Decide whether each statement below agrees with the Dartmouth exhibit introduction. For each, answer yes or no and quote the words from the introduction that settle it.
1. Ron worked as a resident tutor during his senior year.
2. Dartmouth was an all-male institution at the time Ron attended.
3. Ron taught a class in the Black Studies Program the year after he was hired as a counselor.

TEXT EXCERPT
---+---
The Multiplier Effect: Recruitment and Bringing Dartmouth Home (Anne Johnakin '23, Fall '21)

This exhibit centers around the oral history interview I conducted with Ronald Talley, class of 1969, in October 2021. Ron was a sociology major and did reasearch with the Community-University Center for Inner-City Change in Roxbury, MA. In his junior year, he worked as a resident tutor in Andover, MA for students in the A Better Chance program. After graduating, Ron was hired as a counselor with the Office of Research and Counseling and the next year, he taught a class in the newly formed Black Studies Program. 

Dartmouth at the time was an all-male institution steeped in tradition. There were only fifteen Black students in Ron's class and the Black community in the Upper Valley was nearly nonexistent. This was the middle of the Vietnam War and the Civil Rights and Black Power movements. For Black students entering Dartmouth, there was no guidebook on how to survive and thrive at a rural predominately white institution. The changes that would take place to make Dartmouth more welcoming to Black students were pioneered by the current Black students. They formed the Afro-American Society, started the Black Studies program, and created mechanisms to support each other. The Dartmouth administration was generally supportive, but the labor, intiative, and credit largely belongs to the Black alumni of Dartmouth.

I am excited to share this exhibit with you, and I hope this is an opportunity to reflect on the labor and sacrifice it took from students to make change at elite institutions. Many thanks to Ron for sharing his story, my professors Julia Rabig and Bryan Winston, and the folks at Rauner Special Collections.
---+---
INFORMATION
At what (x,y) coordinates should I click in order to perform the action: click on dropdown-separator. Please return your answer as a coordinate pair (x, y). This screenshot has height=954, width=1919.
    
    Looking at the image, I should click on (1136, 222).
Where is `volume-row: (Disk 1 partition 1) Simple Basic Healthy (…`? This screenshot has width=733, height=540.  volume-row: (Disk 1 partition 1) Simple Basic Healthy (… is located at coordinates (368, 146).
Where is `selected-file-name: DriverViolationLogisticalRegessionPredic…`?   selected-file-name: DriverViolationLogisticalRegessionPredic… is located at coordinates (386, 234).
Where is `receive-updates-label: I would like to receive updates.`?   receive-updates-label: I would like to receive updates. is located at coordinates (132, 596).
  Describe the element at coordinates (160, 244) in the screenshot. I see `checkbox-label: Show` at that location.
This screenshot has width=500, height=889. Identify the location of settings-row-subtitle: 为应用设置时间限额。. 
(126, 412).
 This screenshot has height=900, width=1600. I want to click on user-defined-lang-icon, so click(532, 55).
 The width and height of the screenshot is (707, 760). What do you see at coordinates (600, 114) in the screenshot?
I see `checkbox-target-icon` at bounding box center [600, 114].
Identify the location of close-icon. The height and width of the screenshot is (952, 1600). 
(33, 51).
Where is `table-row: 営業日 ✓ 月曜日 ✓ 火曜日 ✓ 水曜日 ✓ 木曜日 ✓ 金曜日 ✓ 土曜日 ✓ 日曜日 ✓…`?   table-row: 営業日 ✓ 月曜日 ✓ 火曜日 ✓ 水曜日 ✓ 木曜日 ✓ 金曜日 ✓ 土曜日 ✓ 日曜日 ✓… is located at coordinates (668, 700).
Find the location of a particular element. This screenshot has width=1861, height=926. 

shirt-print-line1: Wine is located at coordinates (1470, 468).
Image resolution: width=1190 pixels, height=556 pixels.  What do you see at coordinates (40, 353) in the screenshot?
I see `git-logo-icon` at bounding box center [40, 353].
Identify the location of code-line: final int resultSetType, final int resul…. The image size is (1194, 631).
---+---
REPLY TO THE TASK
1. No: "In his junior year, he worked as a resident tutor in Andover, MA for students in the A Better Chance program."
2. Yes: "Dartmouth at the time was an all-male institution steeped in tradition."
3. Yes: "After graduating, Ron was hired as a counselor with the Office of Research and Counseling and the next year, he taught a class in the newly formed Black Studies Program."